Fernando, técnico con 25 años en el sistema, resume la situación: el Metro “puede reventar” en cualquier momento. Explica que ya no existen escalas de mantenimiento y que todo debería atenderse de manera integral.
“Desde mantenimiento preventivo hasta mantenimiento correctivo, ya no hay escalas en el Metro. El mantenimiento tendría que ser total. ¿Cuánto tiempo aguanta más el sistema? No es cuestión de tiempo: en cualquier momento puede reventar. Las cosas se tienen que hacer de inmediato”, advierte.
La preocupación no es nueva. Fernando Espino Arévalo, advierte que el Metro opera con trenes que superaron por mucho los límites de seguridad establecidos por sus fichas técnicas. Algunos convoyes rebasan los dos millones de kilómetros recorridos sin mantenimiento mayor, cuando el estándar es intervenirlos a los 750 mil.
“El parque vehicular, mismo que se encuentra ya sobreexplotado, con el riesgo latente a cada minuto de que se dé un desenlace que nosotros no deseamos y que ponga en peligro la seguridad de los usuarios, de los trabajadores y de las propias instalaciones”, dijo.
El sindicato lleva dos años solicitando presupuesto para atender trenes e instalaciones fijas. La respuesta oficial, dicen, ha sido nula. Espino detalla que 187 trenes no han recibido mantenimiento mayor, 111 lo tienen vencido y 93 están detenidos por falta de refacciones. Calculan que se requieren 6 mil millones de pesos sólo para evitar que el deterioro avance.
En talleres y estaciones, los trabajadores confirman el diagnóstico. Técnicos explican que ya no existen escalas de mantenimiento: todo debería ser preventivo y correctivo al mismo tiempo, pero no hay herramientas ni refacciones.
Los pedidos tardan hasta dos años en llegar y, mientras tanto, deben mantener en operación trenes que ya cumplieron su vida útil.
La ciclovía sobre Tlalpan y la Línea 2: obras sin proyecto
El sindicato también cuestiona la obra de la ciclovía y el corredor elevado sobre Calzada de Tlalpan, justo encima de la Línea 2.
Espino afirma que se trata de una intervención “que nadie pidió” y cuyos recursos “debieron destinarse a rehabilitar esa línea, que requiere al menos mil 500 millones de pesos para intervenir trenes, durmientes, balasto y sistemas eléctricos”.

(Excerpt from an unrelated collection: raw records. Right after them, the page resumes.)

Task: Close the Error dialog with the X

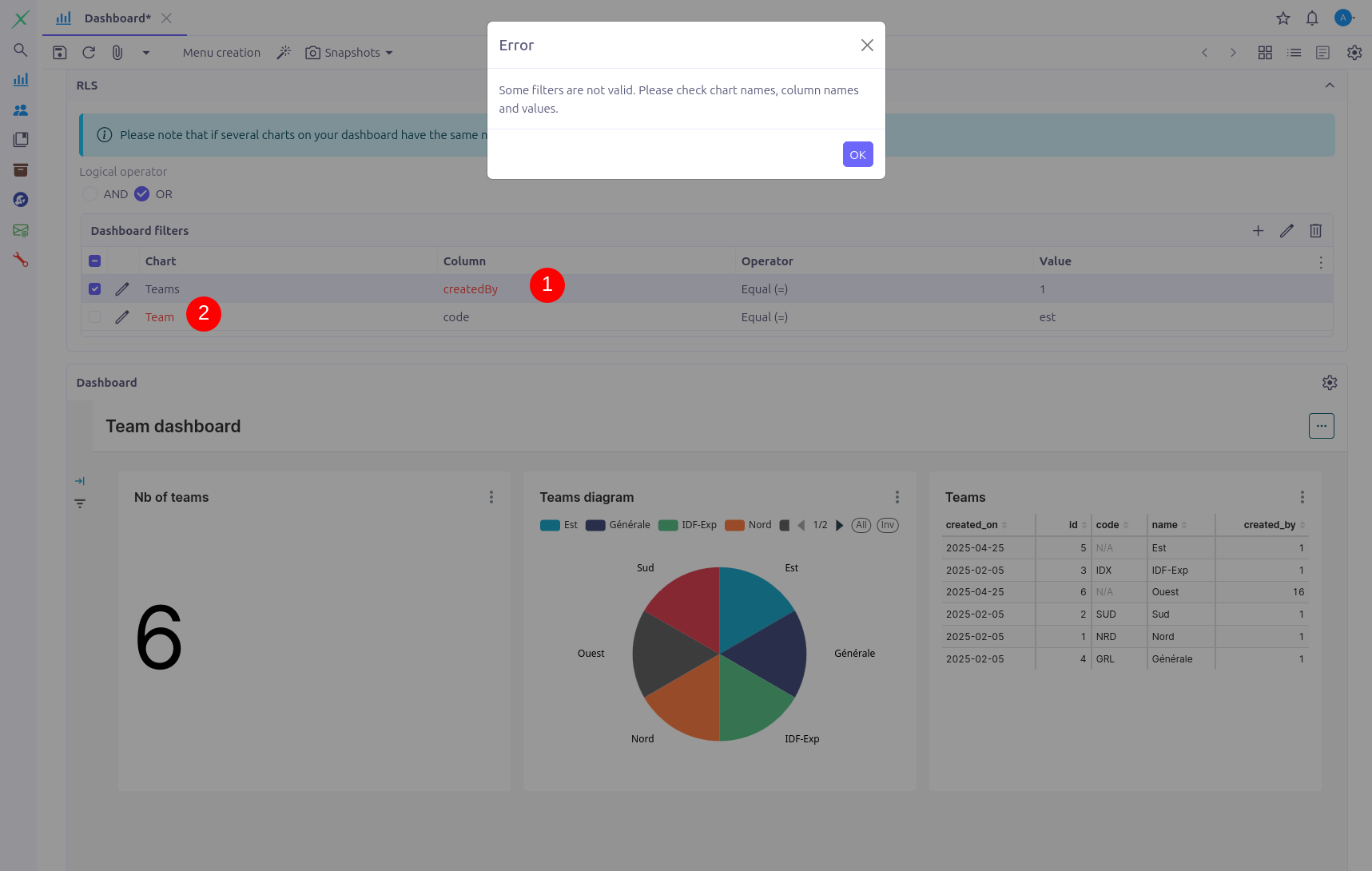Action: [x=867, y=46]
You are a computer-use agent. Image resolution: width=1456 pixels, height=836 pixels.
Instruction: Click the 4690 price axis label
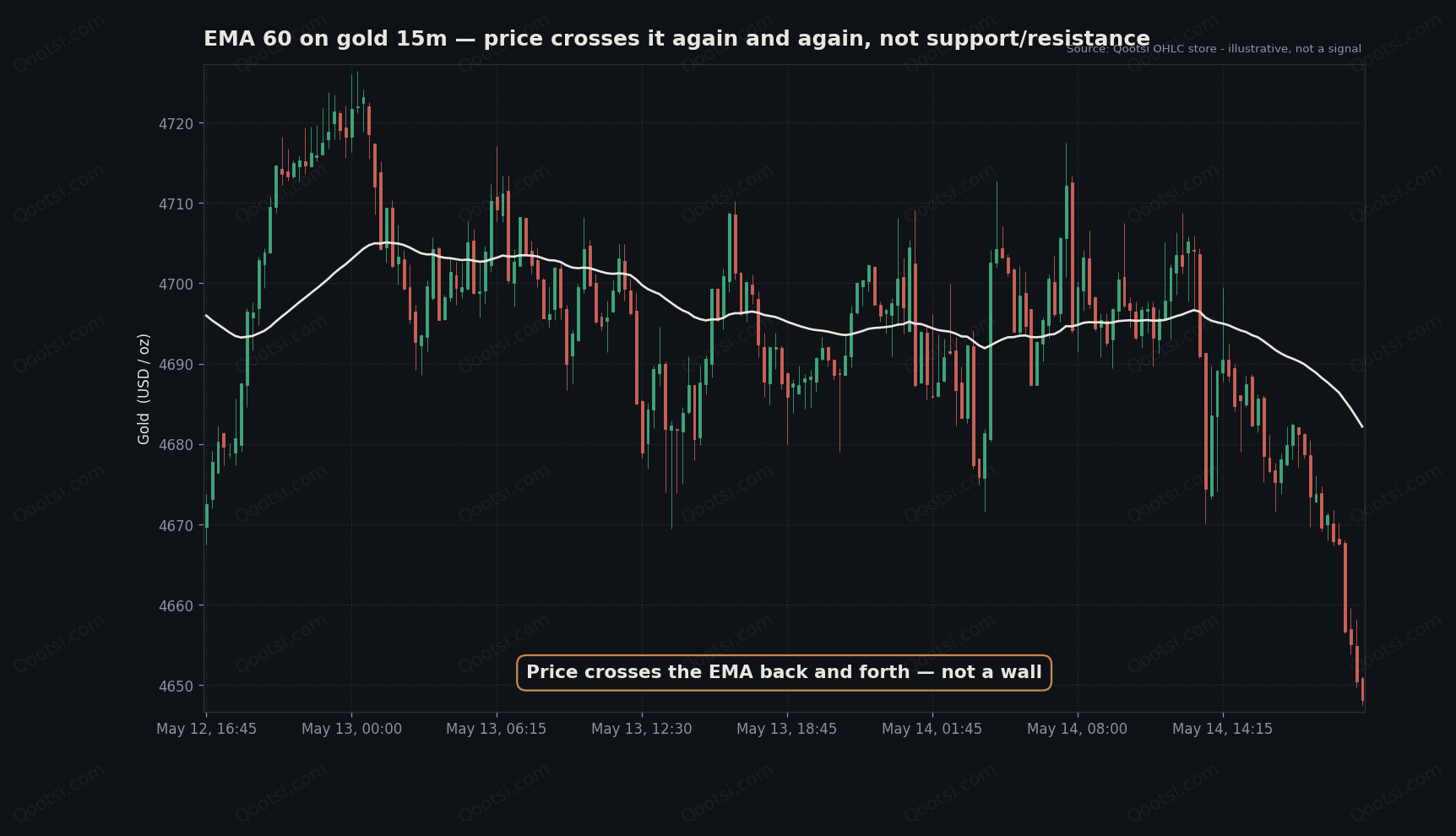click(176, 365)
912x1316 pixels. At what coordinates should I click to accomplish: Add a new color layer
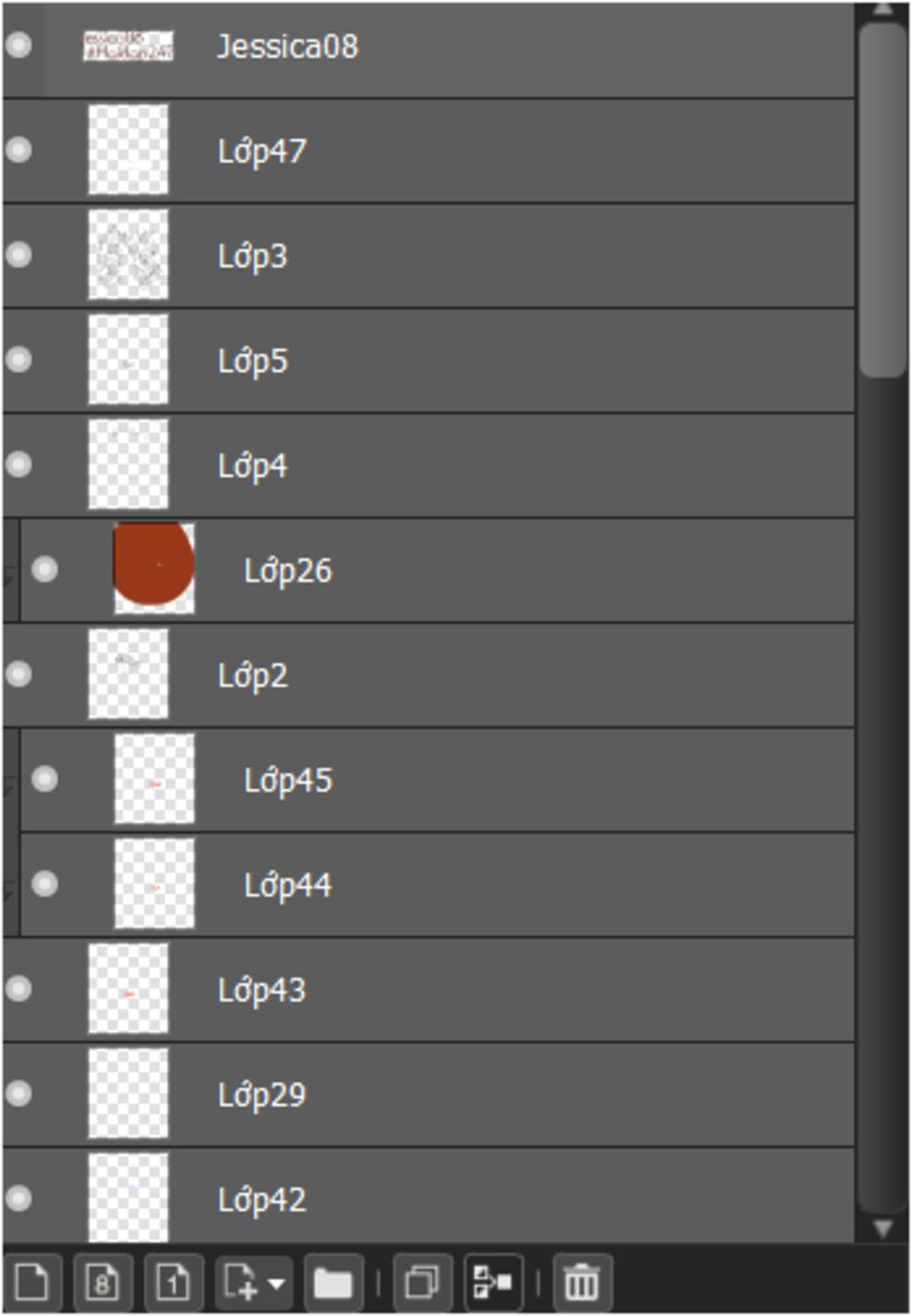point(32,1283)
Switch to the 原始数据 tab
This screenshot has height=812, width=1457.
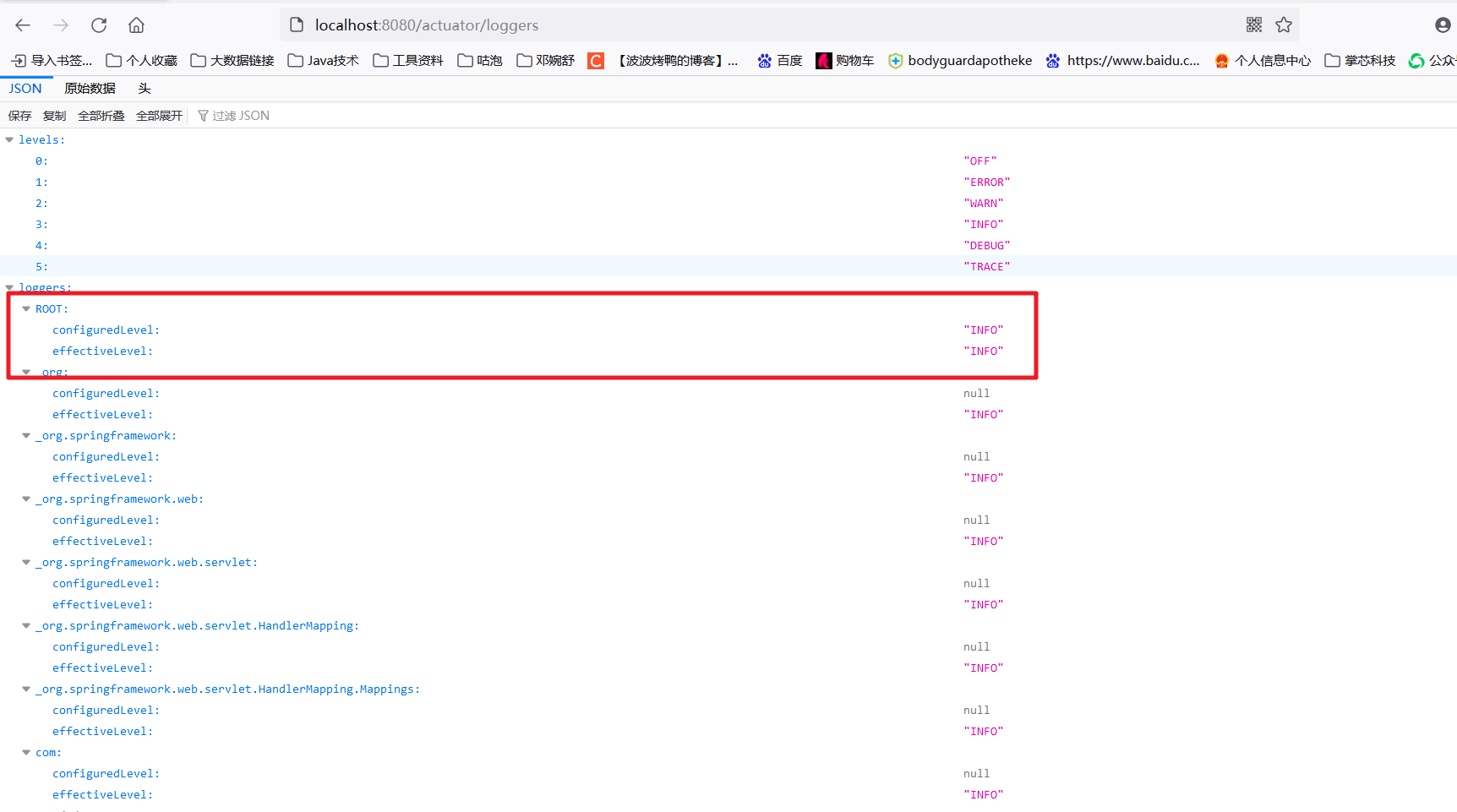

“La obra que se está haciendo junto con la ciclovía en nada beneficia a los que vivimos aquí en la Ciudad de México, menos al Metro. Estamos teniendo muchos problemas, muchos daños”, aseguró.
Desde el área técnica, trabajadores confirman que la construcción se realiza sin un proyecto claro. Describen la intervención como un caos ejecutado sobre la marcha, sin planos definitivos y con riesgos de afectar estaciones y patios de maniobra al pasar estructuras elevadas por encima de la Línea 2.
“Lo van a tocar con la situación del patio este elevado que están haciendo y van a afectar a las estaciones porque lo tienen que pasar por encima… vuelvo a lo que digo: no hay un proyecto hecho. Están sobre la marcha haciendo las cosas conforme se van encontrando las cosas sobre la carretera”, dijo a Latinus un operario de tren de nombre Benjamín.
Al término de la manifestación, el líder sindical, Fernando Espino, se retiró rodeado por un fuerte dispositivo de seguridad que lo resguardó mientras abordaba una camioneta Volvo XC60 con blindaje, cuyo valor en el mercado ronda un millón 300 mil pesos.